# [Assignment]
Drop every picture and give the entries back exactly.

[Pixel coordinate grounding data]
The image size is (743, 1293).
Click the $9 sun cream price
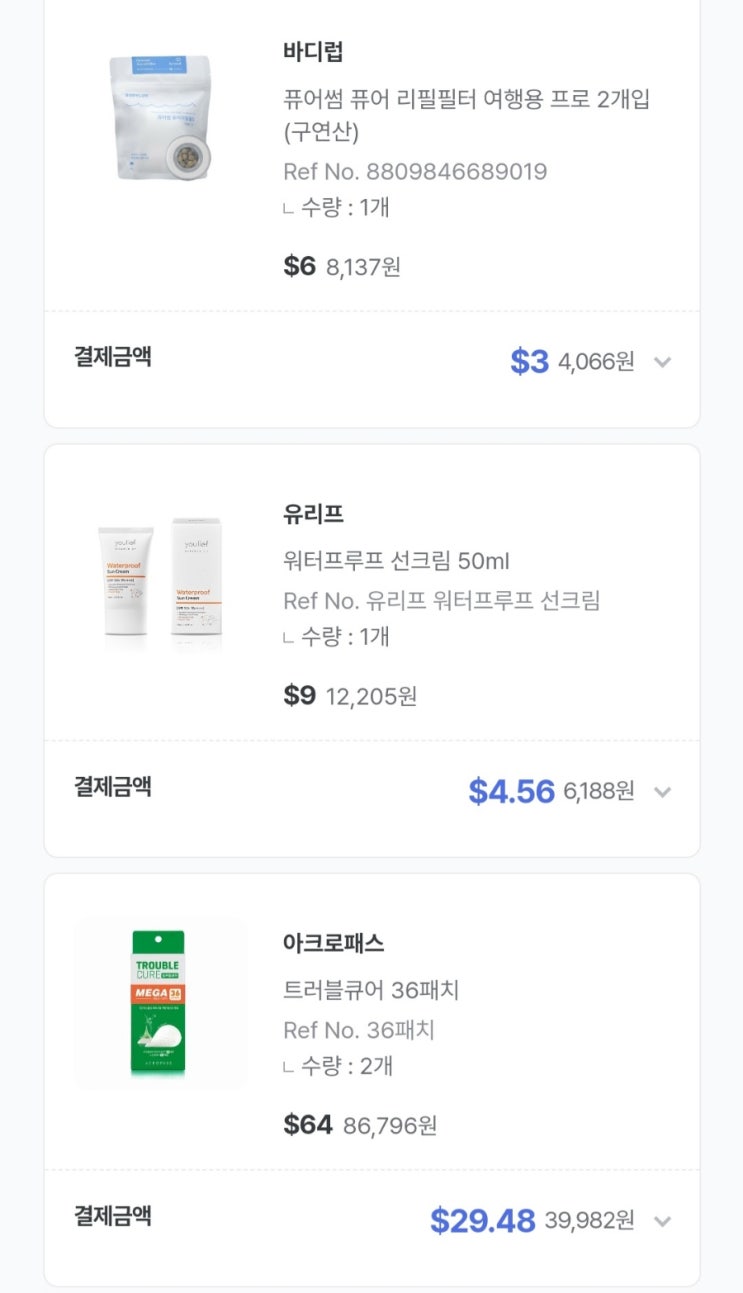[299, 695]
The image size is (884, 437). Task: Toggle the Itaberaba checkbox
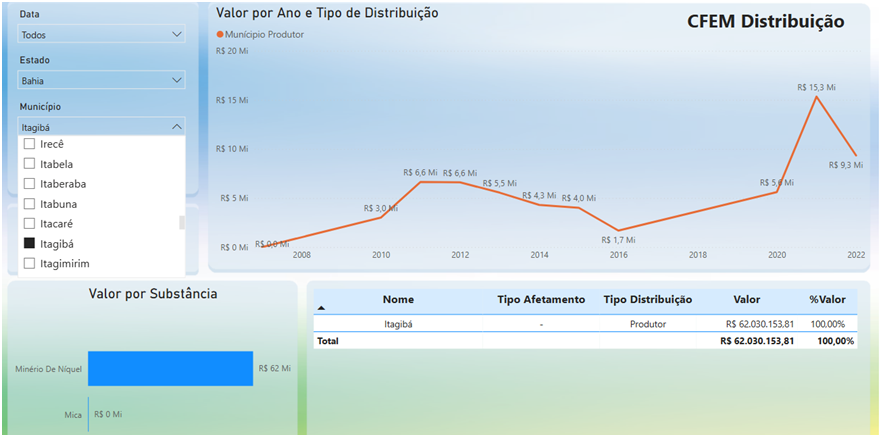pos(29,184)
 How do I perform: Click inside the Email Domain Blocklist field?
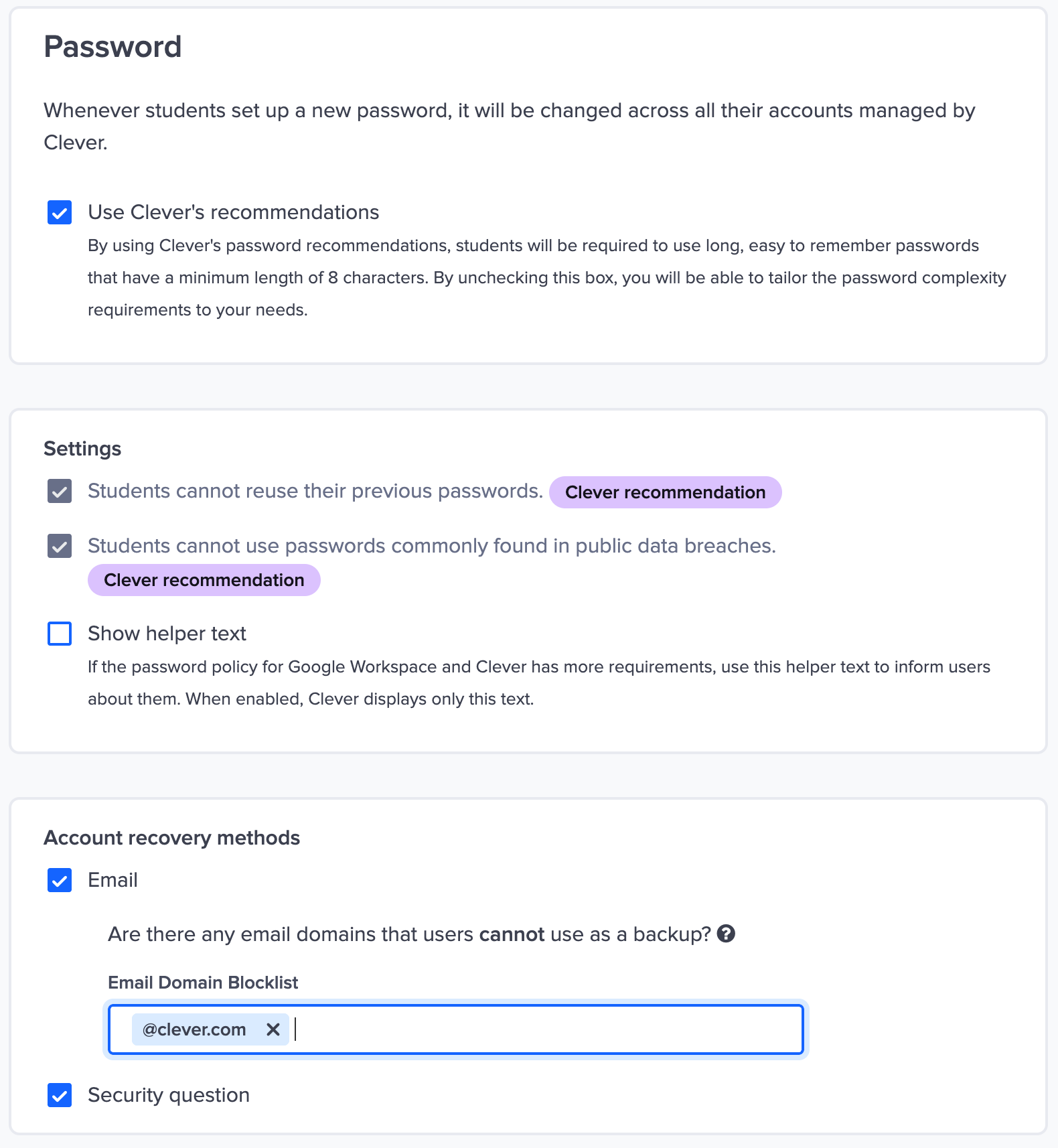(536, 1029)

# [Solution to the problem]
The image size is (743, 1293).
Click the $9 sun cream price
[299, 695]
The image size is (884, 437). Task: Toggle the Itaberaba checkbox
pos(29,184)
 How do I perform: Click inside the Email Domain Blocklist field?
(536, 1029)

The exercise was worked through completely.